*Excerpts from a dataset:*
----------------------------------------
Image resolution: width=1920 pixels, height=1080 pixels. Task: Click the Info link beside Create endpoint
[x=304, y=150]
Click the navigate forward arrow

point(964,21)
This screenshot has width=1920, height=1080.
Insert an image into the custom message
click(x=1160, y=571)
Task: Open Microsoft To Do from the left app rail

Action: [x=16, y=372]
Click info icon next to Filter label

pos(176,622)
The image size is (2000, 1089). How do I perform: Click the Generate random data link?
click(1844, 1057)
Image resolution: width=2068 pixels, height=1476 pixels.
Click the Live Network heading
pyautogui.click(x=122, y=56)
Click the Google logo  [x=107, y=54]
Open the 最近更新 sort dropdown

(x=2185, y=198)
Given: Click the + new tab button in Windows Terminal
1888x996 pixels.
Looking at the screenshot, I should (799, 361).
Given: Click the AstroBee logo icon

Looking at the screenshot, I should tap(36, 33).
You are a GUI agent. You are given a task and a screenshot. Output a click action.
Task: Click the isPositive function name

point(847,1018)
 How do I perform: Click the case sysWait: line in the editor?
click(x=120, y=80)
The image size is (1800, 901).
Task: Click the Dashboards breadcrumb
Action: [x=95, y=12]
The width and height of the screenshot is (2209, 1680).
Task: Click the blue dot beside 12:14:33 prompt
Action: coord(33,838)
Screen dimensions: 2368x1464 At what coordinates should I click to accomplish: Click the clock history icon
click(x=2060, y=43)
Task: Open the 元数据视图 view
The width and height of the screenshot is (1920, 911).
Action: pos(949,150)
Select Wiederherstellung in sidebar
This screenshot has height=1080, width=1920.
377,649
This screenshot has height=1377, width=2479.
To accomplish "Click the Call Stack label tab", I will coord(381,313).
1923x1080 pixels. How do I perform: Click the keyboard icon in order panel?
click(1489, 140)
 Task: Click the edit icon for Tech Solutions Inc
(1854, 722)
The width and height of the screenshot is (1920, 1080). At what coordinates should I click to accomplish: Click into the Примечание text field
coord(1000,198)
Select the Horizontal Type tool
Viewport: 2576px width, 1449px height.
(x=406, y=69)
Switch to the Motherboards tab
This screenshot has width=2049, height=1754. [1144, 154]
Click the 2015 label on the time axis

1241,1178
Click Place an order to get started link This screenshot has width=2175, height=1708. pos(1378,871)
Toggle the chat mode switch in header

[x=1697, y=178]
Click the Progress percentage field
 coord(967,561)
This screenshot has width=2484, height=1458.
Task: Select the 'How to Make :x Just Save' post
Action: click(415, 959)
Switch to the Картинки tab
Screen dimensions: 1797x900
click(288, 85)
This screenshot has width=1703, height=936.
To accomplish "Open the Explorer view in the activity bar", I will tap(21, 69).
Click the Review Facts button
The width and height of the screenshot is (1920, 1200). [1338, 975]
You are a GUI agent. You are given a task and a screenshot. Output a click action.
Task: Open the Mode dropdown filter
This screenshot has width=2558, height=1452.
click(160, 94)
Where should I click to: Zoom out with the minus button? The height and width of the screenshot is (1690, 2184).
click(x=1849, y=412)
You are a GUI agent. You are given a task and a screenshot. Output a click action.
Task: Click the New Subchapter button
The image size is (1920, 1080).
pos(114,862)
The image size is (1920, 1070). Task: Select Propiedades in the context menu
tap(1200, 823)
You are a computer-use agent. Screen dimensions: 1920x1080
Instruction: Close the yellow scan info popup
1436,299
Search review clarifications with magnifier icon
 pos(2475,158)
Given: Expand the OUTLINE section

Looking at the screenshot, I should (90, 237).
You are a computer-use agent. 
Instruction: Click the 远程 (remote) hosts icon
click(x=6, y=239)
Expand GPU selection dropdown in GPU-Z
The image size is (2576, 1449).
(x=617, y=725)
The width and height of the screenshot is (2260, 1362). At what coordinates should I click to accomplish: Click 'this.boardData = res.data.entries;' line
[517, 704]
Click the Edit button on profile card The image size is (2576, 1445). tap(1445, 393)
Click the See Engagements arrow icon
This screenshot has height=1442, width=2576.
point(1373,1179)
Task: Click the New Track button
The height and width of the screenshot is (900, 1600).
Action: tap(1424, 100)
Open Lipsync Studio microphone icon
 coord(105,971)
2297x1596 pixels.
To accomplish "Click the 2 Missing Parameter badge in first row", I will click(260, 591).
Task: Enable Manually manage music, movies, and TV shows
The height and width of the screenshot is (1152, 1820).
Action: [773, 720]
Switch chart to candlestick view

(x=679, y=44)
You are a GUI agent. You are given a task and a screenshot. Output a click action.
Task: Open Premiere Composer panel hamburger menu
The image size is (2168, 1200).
----------------------------------------
Give the number of lines in the entries that contain the word "computer", without any other words.

2